■ Directions
Starting at the line below holding "Categories (68, 1051)" and stopping at the line holding "[Open Menu] (354, 33)", print every line exactly, both ends included, and leave the rest out.

▶

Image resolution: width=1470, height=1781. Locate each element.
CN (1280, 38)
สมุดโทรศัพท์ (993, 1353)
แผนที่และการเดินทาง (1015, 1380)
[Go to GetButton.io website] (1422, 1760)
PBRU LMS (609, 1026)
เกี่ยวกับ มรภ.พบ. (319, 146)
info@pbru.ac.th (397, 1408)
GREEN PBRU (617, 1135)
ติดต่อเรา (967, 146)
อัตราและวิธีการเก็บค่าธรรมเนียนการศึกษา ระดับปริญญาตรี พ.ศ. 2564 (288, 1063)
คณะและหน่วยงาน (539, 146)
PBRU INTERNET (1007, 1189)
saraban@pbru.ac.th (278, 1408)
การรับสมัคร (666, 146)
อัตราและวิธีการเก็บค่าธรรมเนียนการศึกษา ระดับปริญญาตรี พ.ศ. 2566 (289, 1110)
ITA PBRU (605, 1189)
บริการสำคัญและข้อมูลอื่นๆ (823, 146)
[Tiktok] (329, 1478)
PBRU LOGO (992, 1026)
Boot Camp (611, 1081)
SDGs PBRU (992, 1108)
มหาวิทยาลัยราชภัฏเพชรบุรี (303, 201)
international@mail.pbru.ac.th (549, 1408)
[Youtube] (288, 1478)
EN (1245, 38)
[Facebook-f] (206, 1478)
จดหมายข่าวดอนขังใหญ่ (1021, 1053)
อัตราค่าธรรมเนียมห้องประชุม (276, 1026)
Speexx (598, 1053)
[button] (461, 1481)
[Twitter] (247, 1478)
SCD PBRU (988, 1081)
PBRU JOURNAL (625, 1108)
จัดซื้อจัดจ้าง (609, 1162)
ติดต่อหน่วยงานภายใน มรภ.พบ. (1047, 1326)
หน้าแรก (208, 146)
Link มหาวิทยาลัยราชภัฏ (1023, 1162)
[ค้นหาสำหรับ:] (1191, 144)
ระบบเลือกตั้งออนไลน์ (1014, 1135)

◀
▶

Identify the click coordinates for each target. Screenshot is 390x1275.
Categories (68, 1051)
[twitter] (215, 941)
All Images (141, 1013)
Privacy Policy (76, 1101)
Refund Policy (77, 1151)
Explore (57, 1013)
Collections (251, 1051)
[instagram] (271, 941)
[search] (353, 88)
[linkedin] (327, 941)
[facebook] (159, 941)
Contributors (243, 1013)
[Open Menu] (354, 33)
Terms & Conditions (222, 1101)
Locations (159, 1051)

◀

■ Response to the exercise
Categories (68, 1051)
[twitter] (215, 941)
All Images (141, 1013)
Privacy Policy (76, 1101)
Refund Policy (77, 1151)
Explore (57, 1013)
Collections (251, 1051)
[instagram] (271, 941)
[search] (353, 88)
[linkedin] (327, 941)
[facebook] (159, 941)
Contributors (243, 1013)
[Open Menu] (354, 33)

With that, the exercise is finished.